Why are there NHS cuts now?

@mellojonny asks if anyone can explain why there are large cuts going on in the NHS now.  This is a good question because until 31 March NHS was still receiving levels funding which were relatively generous by historic if not recent standards.   There are a number of possible reasons, I've listed a few here and maybe others will add to them since I've done this quickly and I should really be doing something else.

1)      Unresolved structural issues in a number of places which means that they are unable to become more efficient or are locked into high cost facilities or they have developed a model of practising medicine and running the organisation that is high coster than similar places. The last decade of growth has meant that in many places this issue has not been dealt with.  The Secretary of State's decision to put a number of these changes on hold is will have increased the deficits in a number of places and led to a search for other more direct but probably less effective methods .

2)      In some cases the resource allocation formula may not be properly recognising needs in some areas while overcompensating others. The beneficiaries of overgenerous resource allocation tend not to advertise this.  The big issue may be that the formula does not recognise the impact of age as well as it should.  It may also be weak for areas with very unusual factors – for example very high levels of non-english speaking patients. 

3)      A number of strategies commissioners used to save money have involved moving work out of hospitals. The reason for doing is that the out of hospital care appears to be cheaper.  In some cases this may be genuine but often it is more likely to be an artefact of accounting practice and overhead allocation.  The direct costs may well be very similar.  The relationship between fixed costs and variable cost in hospitals is very unfavourable and so any loss of income leads to a large amount of fixed and overhead cost being left uncovered. The easiest solution to this is to increase the workload in other areas to replace the contribution to overhead and fixed costs that has been lost. The result of this is often that any savings that were made by arbitraging the difference between hospital and community settings is completely removed by the additional cost of new work in the hospital.  This can be seen in the phenomenon reported by the Audit Commission who observed that most of the increases in income generated by providers was in non- tariff activity where it is easier to negotiate both volumes and prices.  The effect of this is that when this work is decommissioned or demand is managed the amount that needs to be saved is much greater than the variable costs saved by stopping the work.

4)      The operating framework required the PCT should hold back 2% of their spending to be used non recurrently to deal with change. There was also relatively limited ability to pull down other retain surpluses. Both commissioners and providers are starting to see non-recurrent money running out and therefore taking action now.  This means less income for providers.

5)      Hospital tariffs were set at 1% below the average cost and a range of adjustments were made to tariffs which had the effect of embedding a 2% efficiency savings into it.  The target for non-tariff work was -1.5%. In addition to this the penalties for readmission, the measure which limits payment for emergency cases beyond the level in 2009/10 to 30% of the tariff and some other technical adjustments all add up to an extremely challenging pressure on providers.

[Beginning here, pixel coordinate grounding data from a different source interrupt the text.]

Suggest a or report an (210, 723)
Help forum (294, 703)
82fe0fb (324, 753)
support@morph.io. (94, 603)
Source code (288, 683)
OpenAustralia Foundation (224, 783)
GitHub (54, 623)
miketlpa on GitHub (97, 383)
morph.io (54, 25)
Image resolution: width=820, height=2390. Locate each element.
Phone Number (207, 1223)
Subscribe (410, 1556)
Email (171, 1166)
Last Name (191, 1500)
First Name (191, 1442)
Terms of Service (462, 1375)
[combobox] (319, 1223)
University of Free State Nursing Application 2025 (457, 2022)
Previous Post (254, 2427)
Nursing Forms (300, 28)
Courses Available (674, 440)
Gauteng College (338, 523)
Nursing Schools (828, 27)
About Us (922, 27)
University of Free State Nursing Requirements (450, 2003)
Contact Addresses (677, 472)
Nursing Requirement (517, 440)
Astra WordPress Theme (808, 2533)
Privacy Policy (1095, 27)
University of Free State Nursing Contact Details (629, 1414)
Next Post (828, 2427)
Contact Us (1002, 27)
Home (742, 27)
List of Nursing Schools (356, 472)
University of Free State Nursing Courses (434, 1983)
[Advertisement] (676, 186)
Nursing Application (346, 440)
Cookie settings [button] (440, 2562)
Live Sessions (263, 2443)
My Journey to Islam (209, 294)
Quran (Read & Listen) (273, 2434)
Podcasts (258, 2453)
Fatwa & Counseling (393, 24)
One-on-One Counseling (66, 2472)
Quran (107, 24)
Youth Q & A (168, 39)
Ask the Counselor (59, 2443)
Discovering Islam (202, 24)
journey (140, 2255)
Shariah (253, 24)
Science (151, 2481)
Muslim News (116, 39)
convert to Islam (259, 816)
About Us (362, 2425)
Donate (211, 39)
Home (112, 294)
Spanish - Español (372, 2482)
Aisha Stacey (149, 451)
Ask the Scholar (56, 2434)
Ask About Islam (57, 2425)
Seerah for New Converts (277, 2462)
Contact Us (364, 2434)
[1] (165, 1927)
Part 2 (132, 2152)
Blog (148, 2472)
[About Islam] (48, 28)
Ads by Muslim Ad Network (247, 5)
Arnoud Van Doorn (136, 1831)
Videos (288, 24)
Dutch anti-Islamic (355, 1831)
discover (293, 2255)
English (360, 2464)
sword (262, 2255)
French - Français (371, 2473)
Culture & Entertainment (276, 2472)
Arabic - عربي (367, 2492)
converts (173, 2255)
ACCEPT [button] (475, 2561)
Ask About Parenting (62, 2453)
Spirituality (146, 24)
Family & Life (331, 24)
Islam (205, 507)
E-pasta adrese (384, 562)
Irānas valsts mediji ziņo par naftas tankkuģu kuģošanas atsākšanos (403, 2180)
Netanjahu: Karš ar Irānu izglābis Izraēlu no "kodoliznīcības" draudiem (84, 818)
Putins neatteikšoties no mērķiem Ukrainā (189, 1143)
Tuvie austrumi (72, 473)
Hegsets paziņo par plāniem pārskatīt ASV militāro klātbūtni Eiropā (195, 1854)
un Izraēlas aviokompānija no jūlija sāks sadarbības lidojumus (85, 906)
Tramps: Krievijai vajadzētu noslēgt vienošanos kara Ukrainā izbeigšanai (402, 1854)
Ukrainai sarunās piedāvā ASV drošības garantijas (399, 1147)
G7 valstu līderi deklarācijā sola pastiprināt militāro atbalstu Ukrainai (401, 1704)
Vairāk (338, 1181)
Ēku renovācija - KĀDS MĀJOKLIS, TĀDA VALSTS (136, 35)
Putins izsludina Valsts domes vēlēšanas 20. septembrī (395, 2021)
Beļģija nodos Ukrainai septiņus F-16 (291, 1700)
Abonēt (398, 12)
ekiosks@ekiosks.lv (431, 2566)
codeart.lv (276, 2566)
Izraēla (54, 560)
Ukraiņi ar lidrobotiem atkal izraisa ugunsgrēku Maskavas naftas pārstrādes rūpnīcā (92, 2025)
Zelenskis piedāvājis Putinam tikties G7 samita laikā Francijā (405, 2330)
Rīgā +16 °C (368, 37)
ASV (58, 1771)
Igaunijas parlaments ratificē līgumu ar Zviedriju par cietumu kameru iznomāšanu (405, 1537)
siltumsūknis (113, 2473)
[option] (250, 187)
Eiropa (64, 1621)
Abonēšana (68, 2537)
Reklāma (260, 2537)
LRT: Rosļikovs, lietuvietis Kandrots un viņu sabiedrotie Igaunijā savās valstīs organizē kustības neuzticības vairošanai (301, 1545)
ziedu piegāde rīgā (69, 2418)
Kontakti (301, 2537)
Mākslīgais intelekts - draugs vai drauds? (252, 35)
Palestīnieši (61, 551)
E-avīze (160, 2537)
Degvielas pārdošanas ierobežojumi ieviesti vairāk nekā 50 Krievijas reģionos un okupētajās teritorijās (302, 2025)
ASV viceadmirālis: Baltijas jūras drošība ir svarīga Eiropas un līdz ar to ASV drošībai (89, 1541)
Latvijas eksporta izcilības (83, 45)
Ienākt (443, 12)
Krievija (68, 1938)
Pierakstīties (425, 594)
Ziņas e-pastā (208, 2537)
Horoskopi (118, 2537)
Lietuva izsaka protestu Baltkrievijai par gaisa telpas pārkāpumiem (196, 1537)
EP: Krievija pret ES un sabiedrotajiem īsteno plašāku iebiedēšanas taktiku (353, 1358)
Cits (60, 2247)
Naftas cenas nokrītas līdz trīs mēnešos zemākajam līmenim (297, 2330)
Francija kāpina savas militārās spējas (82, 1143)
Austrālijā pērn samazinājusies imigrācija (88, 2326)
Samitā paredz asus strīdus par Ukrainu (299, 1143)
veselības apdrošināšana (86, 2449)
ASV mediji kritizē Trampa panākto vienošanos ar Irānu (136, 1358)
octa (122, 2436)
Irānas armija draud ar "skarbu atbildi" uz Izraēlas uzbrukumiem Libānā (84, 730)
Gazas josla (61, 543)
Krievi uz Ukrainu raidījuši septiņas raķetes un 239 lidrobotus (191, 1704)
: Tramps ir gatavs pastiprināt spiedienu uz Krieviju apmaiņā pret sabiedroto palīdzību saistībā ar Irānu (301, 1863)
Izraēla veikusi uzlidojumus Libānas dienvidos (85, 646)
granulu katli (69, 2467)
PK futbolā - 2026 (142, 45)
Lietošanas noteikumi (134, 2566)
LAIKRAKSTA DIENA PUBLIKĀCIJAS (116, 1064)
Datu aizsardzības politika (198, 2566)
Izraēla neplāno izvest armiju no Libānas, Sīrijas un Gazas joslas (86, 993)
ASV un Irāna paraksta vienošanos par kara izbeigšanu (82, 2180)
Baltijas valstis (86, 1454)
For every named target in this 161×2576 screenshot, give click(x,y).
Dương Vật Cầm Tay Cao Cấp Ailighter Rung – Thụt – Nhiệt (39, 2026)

6)      Providers can see years of this ahead of them and are getting ahead of the curve if they can

7)      Social care budget reductions are starting to impact on the ability of trusts to discharge

8)      Demand still seems to be rising

9)      Hospitals with large PFIs have reduced scope to make savings as the payment for the building and its maintenance are protected and there may be constraints on other services bundled as part of the PFI.

10)   When people start to declare big savings programme there is a tendency for there to be a herd response as it is useful to get an announcement out under the cover of the angst caused by others.  This also encourages statements about the initial savings  to be over stated.

 

I was talking to the chief executive of a large university hospital trust on Friday who has an enormous cost improvement programme. His observation was that in many places people have got out of the habit of living with stringent cost improvement. He thought that many cost improvement programmes in the last decade have been delivered using additional income rather than through improved efficiency and this is my impression as well. This certainly seems to be suggested by the sluggish performance in productivity that the NHS has demonstrated - putting aside the enormous methodological difficulties of actually measuring this. His trust, by contrast, has had very low levels of growth and therefore has needed to deliver 6 to 7% of genuine efficiency improvement in the last few years, something most other trusts only just come to terms with. His view is that because this is new and this type of change is difficult some of the responses to this may not be very subtle.